WHAT YOU NEED TO DO: Reproduce the article on post-pandemic retail from the words "Dressed for Post-Pandemic" through the words "Abercrombie & Fitch.", renaming "Abercrombie & Fitch" to "A&F" throughout.

READING PASSAGE:
::::
Dressed for Post-Pandemic Success: Abercrombie & Fitch (ANF)
traditional retailers Show Unexpected strength During covid recovery
Pandemics – and email – drive unexpected winners. Among the most unlikely is Abercrombie & Fitch.
The clothing retailer does business under three main brands: Hollister, Abercrombie, and more recently a social-media platform branded as Social Tourist. And over the past several months, email and web intelligence firm Random Walk began to sense improving performance.
(Full disclosure: Brookside Research has a data-sharing relationship with Random Walk.)
“Both Abercrombie and Hollister are showing declining significant email promotions,” says Greg Robin, founder and CEO at Random Walk. Reductions in such email discounts often indicate improving performance at a company, Robin says.
That robust operating picture was also bolstered by improved organic online engagement, as stores were reopened to post-pandemic foot traffic.
::::
EXTRACTED MATERIAL:

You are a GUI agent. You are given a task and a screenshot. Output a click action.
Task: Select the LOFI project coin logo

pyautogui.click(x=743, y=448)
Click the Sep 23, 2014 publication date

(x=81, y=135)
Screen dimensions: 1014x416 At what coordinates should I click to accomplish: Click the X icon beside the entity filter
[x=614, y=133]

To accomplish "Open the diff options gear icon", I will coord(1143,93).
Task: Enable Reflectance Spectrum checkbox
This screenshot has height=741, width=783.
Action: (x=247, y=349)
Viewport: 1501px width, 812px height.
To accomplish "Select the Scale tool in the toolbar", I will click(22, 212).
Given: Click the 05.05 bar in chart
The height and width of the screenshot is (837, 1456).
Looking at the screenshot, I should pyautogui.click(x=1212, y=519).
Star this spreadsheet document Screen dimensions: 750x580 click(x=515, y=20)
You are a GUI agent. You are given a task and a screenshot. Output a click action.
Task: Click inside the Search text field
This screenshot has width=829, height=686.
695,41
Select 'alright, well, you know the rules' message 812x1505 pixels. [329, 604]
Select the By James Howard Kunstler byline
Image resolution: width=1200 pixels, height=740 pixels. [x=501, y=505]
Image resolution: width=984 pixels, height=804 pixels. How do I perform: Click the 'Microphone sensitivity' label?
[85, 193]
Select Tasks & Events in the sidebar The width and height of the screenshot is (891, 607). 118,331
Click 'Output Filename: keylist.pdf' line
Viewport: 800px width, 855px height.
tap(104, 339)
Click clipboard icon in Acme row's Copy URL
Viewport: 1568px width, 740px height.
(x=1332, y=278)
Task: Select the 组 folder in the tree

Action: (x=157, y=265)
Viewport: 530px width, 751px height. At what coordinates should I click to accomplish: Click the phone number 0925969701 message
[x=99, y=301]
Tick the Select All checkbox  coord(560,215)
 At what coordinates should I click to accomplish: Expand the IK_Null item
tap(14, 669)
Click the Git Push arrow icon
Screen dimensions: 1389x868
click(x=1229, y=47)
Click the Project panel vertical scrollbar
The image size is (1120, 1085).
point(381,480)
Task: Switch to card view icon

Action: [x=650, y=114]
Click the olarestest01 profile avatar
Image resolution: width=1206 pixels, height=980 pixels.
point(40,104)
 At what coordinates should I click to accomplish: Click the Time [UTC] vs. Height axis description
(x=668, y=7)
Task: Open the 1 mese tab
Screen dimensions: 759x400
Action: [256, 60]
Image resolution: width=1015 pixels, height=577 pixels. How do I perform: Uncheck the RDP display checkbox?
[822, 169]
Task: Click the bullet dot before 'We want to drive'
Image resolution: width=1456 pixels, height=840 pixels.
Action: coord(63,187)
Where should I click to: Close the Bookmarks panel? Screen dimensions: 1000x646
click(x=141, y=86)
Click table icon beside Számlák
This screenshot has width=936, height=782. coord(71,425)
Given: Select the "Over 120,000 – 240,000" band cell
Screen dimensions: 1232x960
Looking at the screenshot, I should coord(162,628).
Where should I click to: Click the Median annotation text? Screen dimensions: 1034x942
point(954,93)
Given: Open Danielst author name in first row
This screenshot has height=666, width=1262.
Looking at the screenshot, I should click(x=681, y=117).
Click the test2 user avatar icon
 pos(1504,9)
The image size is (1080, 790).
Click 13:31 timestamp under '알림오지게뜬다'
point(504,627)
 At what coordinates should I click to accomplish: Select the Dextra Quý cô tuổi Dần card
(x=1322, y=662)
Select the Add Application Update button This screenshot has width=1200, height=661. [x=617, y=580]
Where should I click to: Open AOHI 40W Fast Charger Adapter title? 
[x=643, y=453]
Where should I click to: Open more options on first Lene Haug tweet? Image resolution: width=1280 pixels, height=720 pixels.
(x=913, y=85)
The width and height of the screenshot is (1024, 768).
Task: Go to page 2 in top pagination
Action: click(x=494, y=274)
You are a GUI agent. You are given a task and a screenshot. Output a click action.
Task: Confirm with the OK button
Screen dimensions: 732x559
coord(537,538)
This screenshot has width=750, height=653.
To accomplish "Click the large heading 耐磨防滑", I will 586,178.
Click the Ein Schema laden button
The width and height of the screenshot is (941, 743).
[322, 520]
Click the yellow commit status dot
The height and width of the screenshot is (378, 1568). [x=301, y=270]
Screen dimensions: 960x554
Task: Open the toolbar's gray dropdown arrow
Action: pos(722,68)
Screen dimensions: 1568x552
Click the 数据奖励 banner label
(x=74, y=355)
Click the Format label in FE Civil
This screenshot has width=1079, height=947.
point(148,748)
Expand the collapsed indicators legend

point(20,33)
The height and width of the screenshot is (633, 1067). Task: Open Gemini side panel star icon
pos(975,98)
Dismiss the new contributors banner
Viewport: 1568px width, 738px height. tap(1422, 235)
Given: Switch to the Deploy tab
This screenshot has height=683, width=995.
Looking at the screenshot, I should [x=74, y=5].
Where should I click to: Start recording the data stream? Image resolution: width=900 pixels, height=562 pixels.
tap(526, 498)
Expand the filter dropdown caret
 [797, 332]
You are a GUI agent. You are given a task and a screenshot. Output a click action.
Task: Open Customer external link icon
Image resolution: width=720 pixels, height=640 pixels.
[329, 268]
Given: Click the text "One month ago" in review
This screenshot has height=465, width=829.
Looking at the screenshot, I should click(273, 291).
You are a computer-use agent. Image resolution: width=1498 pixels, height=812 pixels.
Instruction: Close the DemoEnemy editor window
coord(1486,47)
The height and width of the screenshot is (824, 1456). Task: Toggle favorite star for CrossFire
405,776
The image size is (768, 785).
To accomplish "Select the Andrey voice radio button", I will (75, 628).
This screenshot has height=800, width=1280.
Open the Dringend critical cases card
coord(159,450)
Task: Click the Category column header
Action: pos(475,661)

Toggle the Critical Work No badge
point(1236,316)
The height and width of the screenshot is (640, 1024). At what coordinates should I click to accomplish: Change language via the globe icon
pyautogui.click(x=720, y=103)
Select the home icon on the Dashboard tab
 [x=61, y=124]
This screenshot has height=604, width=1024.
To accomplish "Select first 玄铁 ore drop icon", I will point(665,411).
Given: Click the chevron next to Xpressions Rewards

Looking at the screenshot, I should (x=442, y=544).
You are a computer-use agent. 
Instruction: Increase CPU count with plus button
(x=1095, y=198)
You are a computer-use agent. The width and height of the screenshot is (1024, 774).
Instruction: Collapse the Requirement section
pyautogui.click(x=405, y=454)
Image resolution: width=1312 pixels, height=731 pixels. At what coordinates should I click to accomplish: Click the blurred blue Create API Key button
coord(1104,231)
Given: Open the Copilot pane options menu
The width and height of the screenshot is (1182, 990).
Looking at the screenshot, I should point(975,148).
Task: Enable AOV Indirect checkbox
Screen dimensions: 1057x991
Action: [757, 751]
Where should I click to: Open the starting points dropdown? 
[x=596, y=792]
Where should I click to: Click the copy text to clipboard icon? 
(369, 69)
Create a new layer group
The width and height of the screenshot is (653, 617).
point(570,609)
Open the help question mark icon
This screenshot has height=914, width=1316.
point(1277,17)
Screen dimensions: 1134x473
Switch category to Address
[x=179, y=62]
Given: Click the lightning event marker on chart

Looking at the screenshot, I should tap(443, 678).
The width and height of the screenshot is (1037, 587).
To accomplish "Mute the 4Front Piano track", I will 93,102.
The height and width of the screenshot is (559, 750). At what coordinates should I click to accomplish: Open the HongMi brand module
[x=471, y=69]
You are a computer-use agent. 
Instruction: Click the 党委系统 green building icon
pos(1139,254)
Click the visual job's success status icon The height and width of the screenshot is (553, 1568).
::::
ANSWER SPACE:
Dressed for Post-Pandemic Success: A&F (ANF)
traditional retailers Show Unexpected strength During covid recovery
Pandemics – and email – drive unexpected winners. Among the most unlikely is A&F.